Privacy is a huge issue. Big businesses want to know as much as possible about you so that they can target you with adverts and other things that will entice you to spend more money with them. There is strong evidence that people like Amazon dynamically vary their prices depending on what they know about you. There is a very strong possibility that something you do online (thinking you're doing it in private) will result in them jacking their prices up when next you go to buy a book or something from them. Dunno about you - but I'd rather that didn't happen!

SteveBaker (talk) 15:51, 22 November 2013 (UTC)
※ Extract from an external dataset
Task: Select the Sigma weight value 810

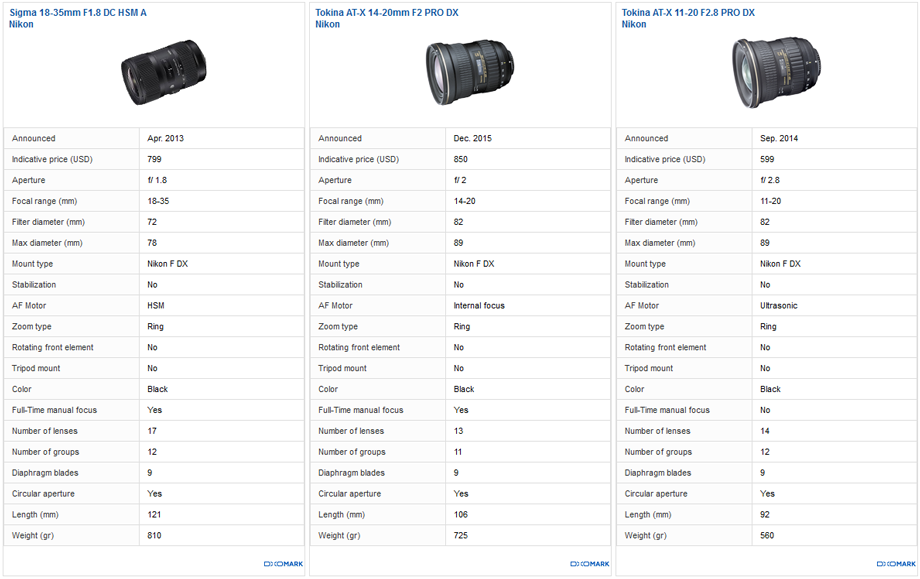Action: pos(154,536)
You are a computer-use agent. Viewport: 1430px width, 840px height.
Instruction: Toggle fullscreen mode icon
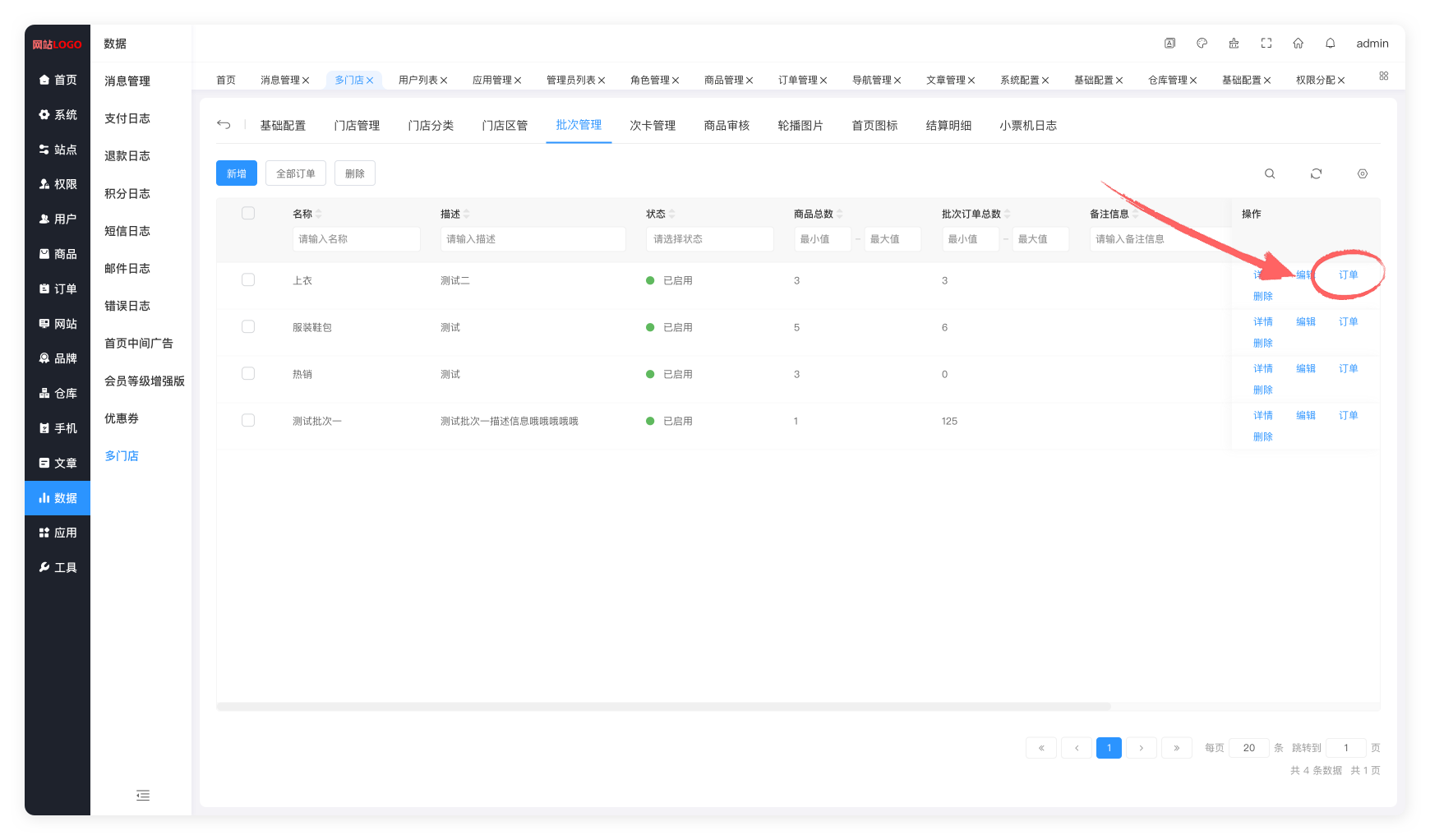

While your response is correct, I don't think you have looked far enough forward to grasp the full problem. A merchant might say that his knowledge of you might entitle you to a discount instead; that's the first step. What about when they start saying that your Facebook/Twitter status determines the attractiveness of your online persona? What about when you're told that you have to have a degree in Microsoftology if you expect to be hired anywhere? What about when failing to be filmed for a few hours of your life is treated the same way as a ten-year gap on your resume is treated now, and they treat you like a terrorist? It is possible that the Revelation of John provides as good an insight as is to be had on such society, and on the fate of those who fail to comply with its dictates. Wnt (talk) 18:20, 22 November 2013 (UTC)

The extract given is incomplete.